AKKARI, Abdeljalil. Internacionalização das políticas educacionais: transformações e desafios. Petrópolis: Vozes, 2011. 143p

Internacionalização das políticas educacionais é uma obra organizada em dez capítulos e propõe uma análise contextualizada dessa temática na América Latina e no Brasil. É uma relevante contribuição para estudantes, professores e pesquisadores interessados no debate atual sobre políticas educacionais. Possibilita ampliar conhecimentos sobre aspectos de tais políticas e de conceitos que ultrapassam fronteiras e configuram-se de diversas maneiras, conforme países e regiões do mundo.

Seu autor, Abdeljalil Akkari, realiza estudos sobre políticas e desigualdades educacionais, educação comparada e conexões entre culturas e educação. É professor na linha de pesquisa "Dimensões Internacionais da Educação" da Universidade de Genebra e consultor da Organização das Nações Unidas para a Educação, a Ciência e a Cultura (UNESCO) e de outras organizações internacionais.

Na apresentação, essa obra aborda as influências das agências internacionais nas políticas nacionais e internacionais e destaca que o processo de internacionalização das políticas educacionais gera novas formas de regulação das políticas nacionais. Esse processo pode ser identificado, em diversos países, por meio de aspectos comuns, como a descentralização, a privatização, a redução de gastos no ensino público e a pressão sobre os professores para prestarem conta de suas ações pedagógicas, entre outros.

Akkari afirma que as reformas educacionais são "movimentos planetários", que se configuram de maneiras muito diferentes no âmbito dos sistemas educacionais nacionais. Os fluxos não são assimilados da mesma maneira. Essa assimilação depende da história da política educacional do país e de fatores que a fortalecem. Mostra que, diante dos novos paradigmas, o Estado foi obrigado a reconsiderar seu lugar nas políticas educacionais, o que não significa sua retirada da educação. Considerar o processo de reforma das políticas educacionais como uma simples estratégia de descentralização e desregulamentação é um erro, quando estes são, na verdade, processos de rerregulamentação. O Estado ainda dispõe de um forte poder de controle, e cada contexto apresenta especificidades em matéria de educação para além da pressão crescente das tendências globalizantes.

Sobre a influência das organizações internacionais nas políticas educacionais, o autor afirma que, a partir de 1980, com o enfraquecimento da UNESCO, o Banco Mundial e o Fundo Monetário Internacional (FMI) assumiram a liderança no cenário educacional dos países em desenvolvimento.

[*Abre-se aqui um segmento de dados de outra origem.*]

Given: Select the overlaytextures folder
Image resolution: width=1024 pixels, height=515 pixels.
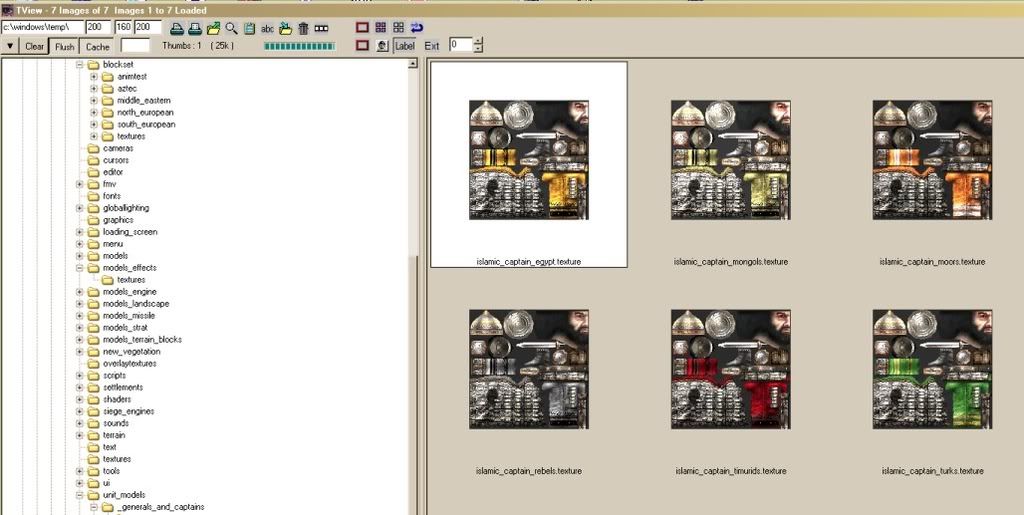Looking at the screenshot, I should point(129,364).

Essa transferência de liderança trouxe consequências para o campo educacional, pois essas instituições apresentam visões distintas. O autor discute essas diferenças e evidencia que a influência das organizações internacionais não se reduz apenas ao discurso. Concretiza-se, para além das contribuições financeiras, em ações políticas fortes que podem ser exemplificadas nas tendências à descentralização e à privatização da educação.

A descentralização é tida como uma estratégia de ação cuja ideia geral é a de evitar burocracia e custos. Dados sobre proporções de decisões educacionais tomadas em níveis escolar, regional e nacional são utilizados, pelo autor, para mostrar a diversidade de modos de gestão dos sistemas educacionais de países como Nova Zelândia, Suécia, Portugal, França, Estados Unidos e Suíça.

Akkari mostra que as justificativas para as formas organizacionais descentralizadas também variam em virtude dos contextos nacionais. O autor afirma que no Chile e na Grã-Bretanha, por exemplo, as motivações foram de ordem econômica; na Espanha foi política, relativa ao processo de democratização; e, no Oeste da África, a motivação foi pedagógica, uma vez que o desejo era adotar métodos e currículos vinculados à comunidade local.

Para o autor, a eficácia da descentralização sobre o desempenho educacional ainda precisa ser comprovada, e as poucas pesquisas que exploraram esse assunto apontam, na maioria dos casos, que o desempenho dos alunos é melhor em países com currículo, livros e exames mais centralizados.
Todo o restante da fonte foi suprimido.